I propose to use only one and create a proper cli with a flag acting as a switch between the two desired outcomes, e.g.: The command below would output the matrix for free residues as "free_residue_matrix.csv"
VectorMS.py --free_residues_only
While the command without the flag would not perform any filtering and create "residue_matrix.csv":
VectorMS.py
Yes, I believe this is much more appropriate.

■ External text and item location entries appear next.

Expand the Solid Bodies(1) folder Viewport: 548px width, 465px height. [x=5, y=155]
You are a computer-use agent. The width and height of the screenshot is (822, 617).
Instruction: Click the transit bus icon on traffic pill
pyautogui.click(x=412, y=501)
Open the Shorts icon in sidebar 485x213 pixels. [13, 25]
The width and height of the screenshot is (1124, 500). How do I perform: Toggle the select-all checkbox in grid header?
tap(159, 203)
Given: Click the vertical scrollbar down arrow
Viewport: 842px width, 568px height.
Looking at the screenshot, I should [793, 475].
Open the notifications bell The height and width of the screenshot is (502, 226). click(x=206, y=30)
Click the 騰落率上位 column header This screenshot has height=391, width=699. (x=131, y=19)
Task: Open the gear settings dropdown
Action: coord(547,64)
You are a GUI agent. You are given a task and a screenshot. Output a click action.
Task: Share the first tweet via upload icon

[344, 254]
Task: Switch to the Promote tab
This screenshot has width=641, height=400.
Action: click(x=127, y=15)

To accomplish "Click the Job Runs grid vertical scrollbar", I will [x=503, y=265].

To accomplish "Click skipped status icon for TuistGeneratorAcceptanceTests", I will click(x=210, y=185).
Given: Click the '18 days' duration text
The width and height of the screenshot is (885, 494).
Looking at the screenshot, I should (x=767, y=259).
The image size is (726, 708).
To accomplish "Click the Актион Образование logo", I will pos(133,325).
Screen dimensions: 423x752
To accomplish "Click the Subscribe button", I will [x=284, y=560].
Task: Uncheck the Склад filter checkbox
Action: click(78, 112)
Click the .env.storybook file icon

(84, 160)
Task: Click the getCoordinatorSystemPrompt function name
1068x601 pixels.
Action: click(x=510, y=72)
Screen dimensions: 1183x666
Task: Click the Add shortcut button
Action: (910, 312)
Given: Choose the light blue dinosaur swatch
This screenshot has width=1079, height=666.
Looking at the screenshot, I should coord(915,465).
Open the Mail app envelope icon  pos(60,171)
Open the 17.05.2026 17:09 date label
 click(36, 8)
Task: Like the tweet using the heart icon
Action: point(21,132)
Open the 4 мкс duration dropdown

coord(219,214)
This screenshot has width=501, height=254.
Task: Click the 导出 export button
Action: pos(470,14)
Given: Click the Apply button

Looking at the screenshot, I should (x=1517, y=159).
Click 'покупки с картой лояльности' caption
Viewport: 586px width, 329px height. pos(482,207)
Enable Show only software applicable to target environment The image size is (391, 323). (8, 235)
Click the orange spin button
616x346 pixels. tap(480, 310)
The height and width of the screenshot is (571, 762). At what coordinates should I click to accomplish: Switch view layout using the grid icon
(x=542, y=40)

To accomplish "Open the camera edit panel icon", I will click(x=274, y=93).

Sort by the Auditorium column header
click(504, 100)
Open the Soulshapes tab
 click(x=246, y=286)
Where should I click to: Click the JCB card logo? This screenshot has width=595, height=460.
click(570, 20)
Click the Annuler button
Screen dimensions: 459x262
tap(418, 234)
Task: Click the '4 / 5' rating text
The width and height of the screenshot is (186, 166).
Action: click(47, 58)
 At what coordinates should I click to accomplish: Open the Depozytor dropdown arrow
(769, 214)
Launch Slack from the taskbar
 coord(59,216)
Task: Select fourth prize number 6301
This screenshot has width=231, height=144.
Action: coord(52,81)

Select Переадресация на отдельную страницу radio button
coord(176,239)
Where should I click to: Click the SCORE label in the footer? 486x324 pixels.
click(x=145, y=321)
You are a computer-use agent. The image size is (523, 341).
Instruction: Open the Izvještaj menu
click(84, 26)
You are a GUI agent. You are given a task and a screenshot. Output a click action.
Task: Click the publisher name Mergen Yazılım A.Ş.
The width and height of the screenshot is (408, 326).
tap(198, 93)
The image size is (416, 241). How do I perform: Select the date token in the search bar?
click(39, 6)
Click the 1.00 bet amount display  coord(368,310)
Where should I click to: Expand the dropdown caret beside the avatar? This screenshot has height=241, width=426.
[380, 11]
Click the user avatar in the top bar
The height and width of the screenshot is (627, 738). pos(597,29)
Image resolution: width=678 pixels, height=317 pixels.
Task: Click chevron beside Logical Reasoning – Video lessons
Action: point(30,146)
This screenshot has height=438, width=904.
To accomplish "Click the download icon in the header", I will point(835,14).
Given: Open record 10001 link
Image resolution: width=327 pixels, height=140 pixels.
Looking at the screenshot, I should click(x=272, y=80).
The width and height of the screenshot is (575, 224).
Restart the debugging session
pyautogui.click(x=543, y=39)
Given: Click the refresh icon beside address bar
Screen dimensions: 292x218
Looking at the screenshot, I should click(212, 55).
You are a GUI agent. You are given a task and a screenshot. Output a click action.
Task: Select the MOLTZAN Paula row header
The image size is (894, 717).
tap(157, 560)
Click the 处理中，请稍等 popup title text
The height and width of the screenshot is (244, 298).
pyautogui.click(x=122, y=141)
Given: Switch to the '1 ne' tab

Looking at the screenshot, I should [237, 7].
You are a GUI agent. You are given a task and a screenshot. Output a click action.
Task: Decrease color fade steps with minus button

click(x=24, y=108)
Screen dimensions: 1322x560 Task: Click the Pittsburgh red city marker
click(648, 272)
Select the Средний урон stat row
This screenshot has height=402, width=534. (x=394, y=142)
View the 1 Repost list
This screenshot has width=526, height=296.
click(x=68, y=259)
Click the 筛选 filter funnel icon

TODO: Establish package dependencies in pymembrane.
Notes on local installation of (private) repo pymembrane:
git switch temp_mohamed
#switch to most up to date repopip install -e .
@granepura There are five main steps in the "mcce_cdc_pipeline":
Is it likely that you would want to execute them one by one? (The current option perform 1 through 5 with the arguments provided at the command line.)
@granepura When you run vectorMS.py where do you expect the .csv file to be created?
@granepura There are five main steps in the "mcce_cdc_pipeline":
- get ms sample
- get pdbs from sample
- convert pdbs
- output ms_matrix
- calculate energy shifts
Is it likely that you would want to execute them one by one? (The current option perform 1 through 5 with the arguments provided at the command line.)
Yes, exactly each of those should be separate executions that follow in that order.
@granepura When you run vectorMS.py where do you expect the .csv file to be created?
This looks like the the step for (4). out ms_matrix It should be put in the same folder in which the converted pdbs are located.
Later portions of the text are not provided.